The code behaves correctly when compiled with the following options:
nvc++ -cpp -acc=gpu -Minfo=all -fast test_simple.cu -o test_c_simple

It aborts (as expected since a present clause without previous data copy is used) with the array message:
FATAL ERROR: data in PRESENT clause was not found on device 1: name=x[:] host:0x2afdf9389010 file:/home/rputtin/test/OpenACC/saxpy/test_simple.cu main line:29

In order to compile the code with manually allocated arrays the preprocessor macro ALLOC can be used:
nvc++ -DALLOC -cpp -acc=gpu -Minfo=all -fast test_simple.cu -o test_c_simple
With these options the code still behaves correctly (and aborts).
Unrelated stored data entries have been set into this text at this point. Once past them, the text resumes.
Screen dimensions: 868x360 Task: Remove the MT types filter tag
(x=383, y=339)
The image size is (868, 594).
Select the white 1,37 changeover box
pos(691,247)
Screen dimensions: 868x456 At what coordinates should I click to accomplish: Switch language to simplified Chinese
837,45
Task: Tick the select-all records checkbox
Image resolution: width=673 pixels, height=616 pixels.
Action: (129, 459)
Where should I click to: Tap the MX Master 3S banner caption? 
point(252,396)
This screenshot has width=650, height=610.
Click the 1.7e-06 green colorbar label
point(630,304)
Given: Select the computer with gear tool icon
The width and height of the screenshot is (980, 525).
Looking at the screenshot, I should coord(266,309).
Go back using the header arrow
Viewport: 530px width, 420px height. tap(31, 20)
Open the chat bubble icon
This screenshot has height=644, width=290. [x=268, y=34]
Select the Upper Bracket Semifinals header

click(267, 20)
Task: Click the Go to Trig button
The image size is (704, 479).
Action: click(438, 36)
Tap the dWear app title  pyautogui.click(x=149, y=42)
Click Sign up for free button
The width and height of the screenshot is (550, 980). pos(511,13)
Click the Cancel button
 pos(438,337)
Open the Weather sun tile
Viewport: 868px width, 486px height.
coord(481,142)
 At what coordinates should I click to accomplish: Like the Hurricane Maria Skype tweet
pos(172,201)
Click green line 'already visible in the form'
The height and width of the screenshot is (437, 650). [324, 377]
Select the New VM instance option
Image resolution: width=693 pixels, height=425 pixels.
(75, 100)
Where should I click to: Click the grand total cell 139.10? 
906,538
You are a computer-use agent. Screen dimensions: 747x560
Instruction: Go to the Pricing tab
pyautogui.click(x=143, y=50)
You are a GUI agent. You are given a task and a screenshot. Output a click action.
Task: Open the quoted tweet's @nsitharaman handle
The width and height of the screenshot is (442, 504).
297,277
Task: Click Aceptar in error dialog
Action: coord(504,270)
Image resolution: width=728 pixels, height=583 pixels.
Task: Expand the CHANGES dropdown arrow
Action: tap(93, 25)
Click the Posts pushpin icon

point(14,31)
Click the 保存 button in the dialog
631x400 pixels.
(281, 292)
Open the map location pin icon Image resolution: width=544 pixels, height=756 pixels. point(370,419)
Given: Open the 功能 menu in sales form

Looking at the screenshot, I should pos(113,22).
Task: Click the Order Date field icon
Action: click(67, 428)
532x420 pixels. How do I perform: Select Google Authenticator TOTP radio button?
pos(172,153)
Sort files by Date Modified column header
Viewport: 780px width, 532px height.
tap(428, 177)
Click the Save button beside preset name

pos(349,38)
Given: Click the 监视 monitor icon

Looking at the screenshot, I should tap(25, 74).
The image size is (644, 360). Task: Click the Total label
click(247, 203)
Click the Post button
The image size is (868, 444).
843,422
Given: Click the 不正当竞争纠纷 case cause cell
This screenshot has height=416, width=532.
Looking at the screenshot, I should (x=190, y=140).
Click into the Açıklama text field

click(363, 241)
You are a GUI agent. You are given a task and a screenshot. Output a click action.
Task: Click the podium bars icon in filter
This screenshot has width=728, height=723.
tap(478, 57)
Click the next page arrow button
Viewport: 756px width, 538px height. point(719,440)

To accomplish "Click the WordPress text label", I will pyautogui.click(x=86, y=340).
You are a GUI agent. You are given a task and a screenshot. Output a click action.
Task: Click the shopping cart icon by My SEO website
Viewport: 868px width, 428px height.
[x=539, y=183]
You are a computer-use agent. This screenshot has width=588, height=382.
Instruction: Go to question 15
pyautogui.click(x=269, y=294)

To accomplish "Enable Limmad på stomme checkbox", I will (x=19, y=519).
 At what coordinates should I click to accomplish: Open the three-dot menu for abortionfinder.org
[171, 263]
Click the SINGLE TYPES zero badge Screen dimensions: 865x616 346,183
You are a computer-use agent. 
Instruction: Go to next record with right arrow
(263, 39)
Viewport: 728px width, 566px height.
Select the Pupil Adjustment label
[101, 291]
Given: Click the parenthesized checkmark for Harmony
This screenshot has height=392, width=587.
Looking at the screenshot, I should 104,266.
But when compiler option -stdpar=gpu is added the code finishes without abort:
nvc++ -DALLOC -cpp -stdpar=gpu -acc=gpu -Minfo=all -fast test_simple.cu -o test_c_simple
The code finishes properly and produces correct results. This seems to imply that the array x is copied to and from the device although the present clause is set.

The same behaviour can also be overserved with the corresponding Fortran code:

program main

    use cudafor

    implicit none

    integer, parameter :: n = 1000000
#ifndef ALLOC
    real :: x(n)
#else
    real,allocatable :: x(:)
#endif
    integer :: i

#ifdef ALLOC
    allocate(x(n))
#endif

    do i = 1, n
       x(i) = 1.0
    enddo

    print *, "avg(x):", sum(x)/n
!$acc parallel loop present(x)
    do i = 1, n
       x(i) = x(i) + 1.0
    end do
!$acc end parallel loop
    print *, "cudaError:", cudaGetErrorString(cudaGetLastError());
    print *, "avg(x):", sum(x)/n

#ifdef ALLOC
    deallocate(x)
#endif

end program

This simplified test code is an excerpt from a more complex test code, which measures times for computation and data copy to/from device separately.
In the more complex test code one can explictly observe timings for copying to / from device (triggered by OpenACC / OpenMP directives). But when using manually allocated arrays and option -stdpar=gpu the explicit copying times disappear, but the timings in the parallel loops increase by an equivalent amount of time.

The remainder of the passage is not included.